A Novel Approach to Restoration
While previous efforts involved building rocky breakwaters and dumping dredged mud in front of the saltmarsh, a new partnership led by Lymington Harbour Commissioners and Land & Water Group is trialling more sophisticated methods. The current approach focuses on placing dredged sediment at precisely the right height to enable plants to recolonise and naturally restore the habitat.
The scheme enjoys support from the Crown Estate, which owns the majority of the foreshore, seabed, and tidal riverbed at Lymington Harbour, including the saltmarsh undergoing restoration.
Ryan Willegers, chief executive of Lymington Harbour Commissioners, explained that the harbour has witnessed saltmarsh decline since around 1920, mirroring trends seen in many other UK coastal areas. "At the beginning of this century we started to get very concerned that if it carried on, we would be in a situation where the saltmarsh that protects the harbour, most of it wouldn't exist," he stated. "Without the saltmarsh a lot of the harbour would be exposed and no longer viable to support the economy."
Broader Ecological Significance
James Maclean, chief executive of Land & Water, emphasised that saltmarshes serve not only as crucial coastal defences but also support approximately 80% of marine species found in inshore waters. Failure to protect these habitats from rising sea levels could lead to the potential "collapse" of marine ecosystems.
"They are a really important part of the UK coastal story," Maclean asserted.
Simultaneously, around 20 million tonnes of nutrient-rich sediment dredged from UK harbours and ports annually is almost entirely discarded offshore. The project team is therefore testing various technologies and collaborating with multiple regulatory bodies to facilitate the use of this sediment in nearshore restoration projects.
Technical Implementation and Early Success
The restoration employs technology inspired by Victorian steam drag boxes, described by Willegers as a "giant scoopy sled" with a hydraulic winch attached to a 28-tonne excavator.
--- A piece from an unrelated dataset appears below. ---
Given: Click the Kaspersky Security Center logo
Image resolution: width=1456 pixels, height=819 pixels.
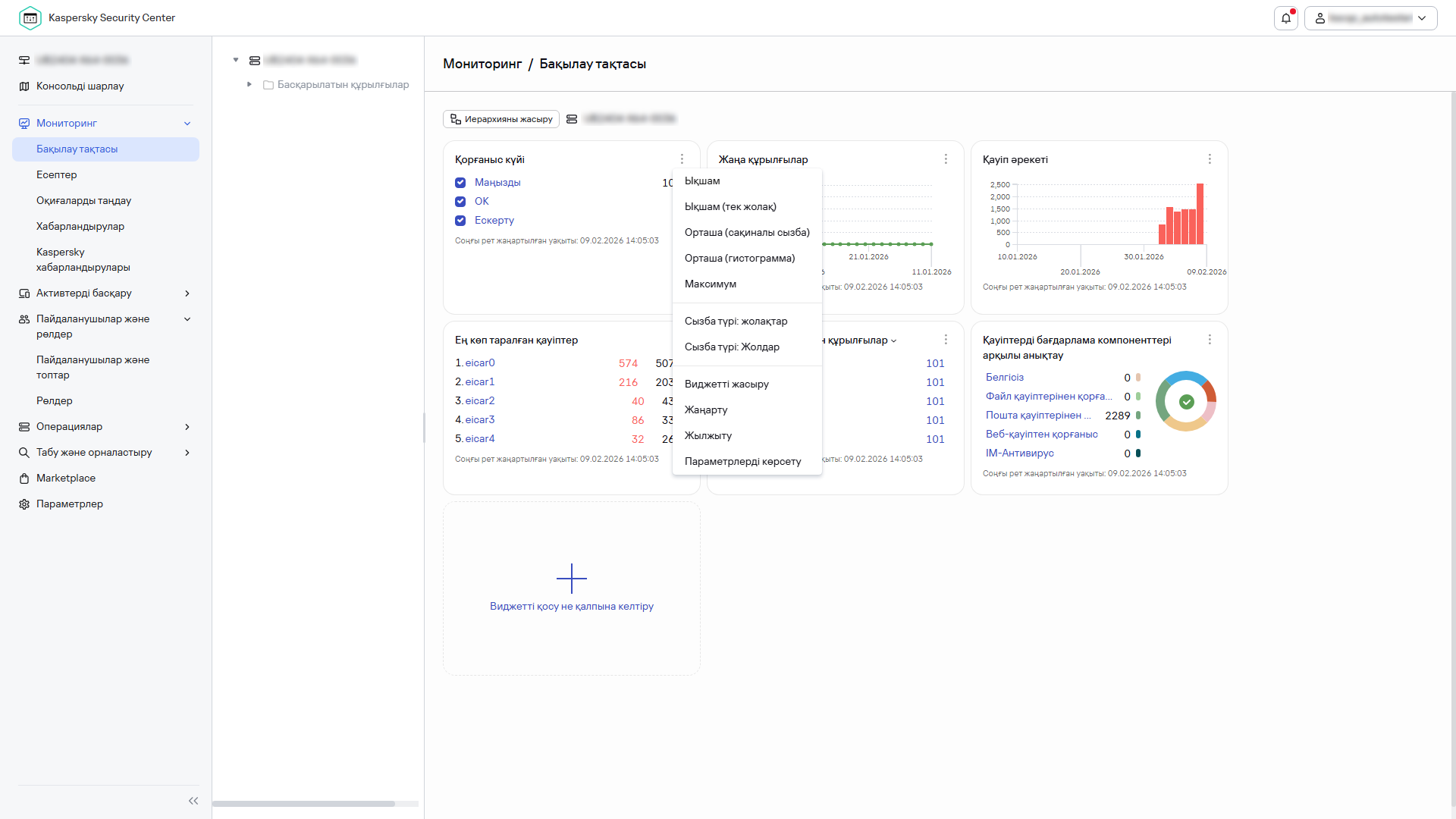Looking at the screenshot, I should point(30,18).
This equipment is used to rebuild the saltmarsh structure.
During the trial's first year in 2024, funded by the Environment Agency, approximately 800 cubic metres of mud was placed at the optimal height for habitat regeneration in the least exposed area possible. When the team returned twelve months later, they discovered "really good quality saltmarsh growing in that location," according to Willegers.
In the subsequent year, with funding from the Crown Estate, the scheme involved transporting sediment over much shorter distances. This efficiency allowed the team to move two and a half times more sediment in just one-third of the time previously required.
"Saltmarsh won't grow until the spring, we had to get through this winter and hope it's still there at the right level, then if it makes it through to the spring we are fully expecting it to colonise and have some very good saltmarsh," Willegers explained, noting that the material has remained in place so far.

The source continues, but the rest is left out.